Sul repertorio pasquale si può anche condurre un’analisi di carattere macroscopico leggendo questo tempo nella sua globalità.

Esso è interamente costellato, sin dal primo brano proprio del tempo (il I cantico della Veglia), da una sensibilità laudativa di stampo universalistico riassumibile in espressioni come «Iubilate Domino omnis terra», «Laudate Dominum omnes gentes» e simili. Nel repertorio pasquale, queste espressioni ricorrono complessivamente nove volte: I e IV cantico della Veglia pasquale; introiti della III, IV, V e VI domenica dopo Pasqua; alleluia e offertorio della V domenica dopo Pasqua; introito della domenica di Pentecoste.

È evidente come, con la risurrezione, abbia inizio l’annuncio di Cristo e del suo Regno a tutti i popoli: ecco, allora, chiaro perché tale repertorio insista a dismisura non tanto sulla risurrezione in sé, quanto, piuttosto, sulla funzione salvifica che essa assume dinanzi all’universo intero.

E ciò che completa questa struttura universalistica è il suo inserimento in una dimensione trinitaria: «Spiritus Domini replevit orbem terrarum» annuncia l’introito di Pentecoste – la solenne chiusura del tempo pasquale – a ricordare che la potenza del Padre che ha risuscitato il Figlio si manifesta ai popoli tutti per mezzo dello Spirito.

1 commento su “L’origine del disastro liturgico-musicale. Settima parte: La Pasqua  –  di Mattia Rossi”

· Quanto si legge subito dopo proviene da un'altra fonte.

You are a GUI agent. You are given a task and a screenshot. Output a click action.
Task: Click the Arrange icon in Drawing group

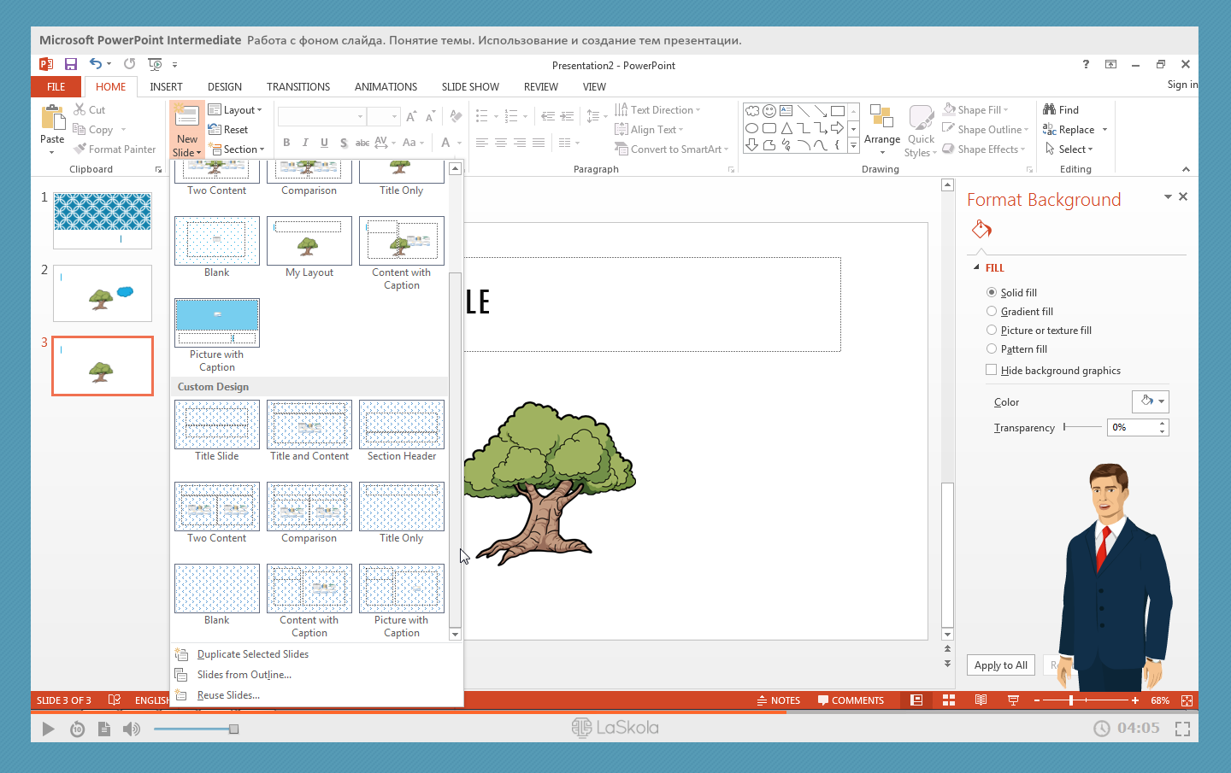point(881,117)
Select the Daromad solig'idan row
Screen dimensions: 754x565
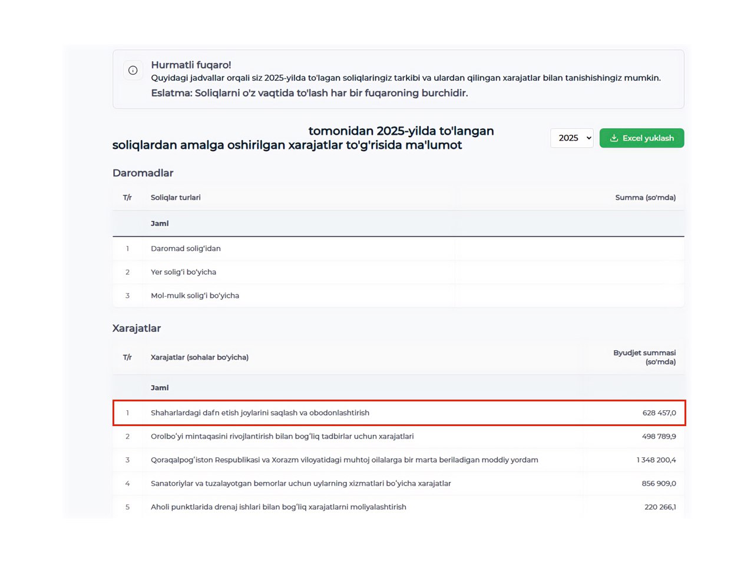point(186,248)
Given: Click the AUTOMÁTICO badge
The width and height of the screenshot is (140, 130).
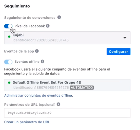Looking at the screenshot, I should (82, 88).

  1. Per moltissimi, già il comprendere l’influenza dell’estetica moderna, è un traguardo ardito. Comunque il buon senso riesce ancora a individuare l’aggressione più evidente, come quella ostentata nell’arte. Mi chiedo invece, quanti sono quelli che registrano l’erosione, sottile e continua, che pervade le sonorità attuali? Non parlo del rock parasatanico. È un fenomeno più sottile e perfino più insistente della “musica”: sono i jingles. I ritornelli commerciali derivati dal coacervo scampanellante delle nenie, dal ritmo delle marcette, dall’enfasi di annunci di tromba e ritmi ipnotici, afro-orientali; il mondo pagano dell’antica suggestione, permeato di tecnica e sintesi moderna. Un potente repertorio di persuasione controtradizionale.
    Ci si può indignare di fronte a immagini equivoche, ma più difficilmente ascoltando suoni. La sacralità del Gregoriano emerse in un mondo naturale, silenzioso. Lo schitarramento Ecumenico nasce dalla stessa fonte dei jingles: l’incantamento sonoro moderno.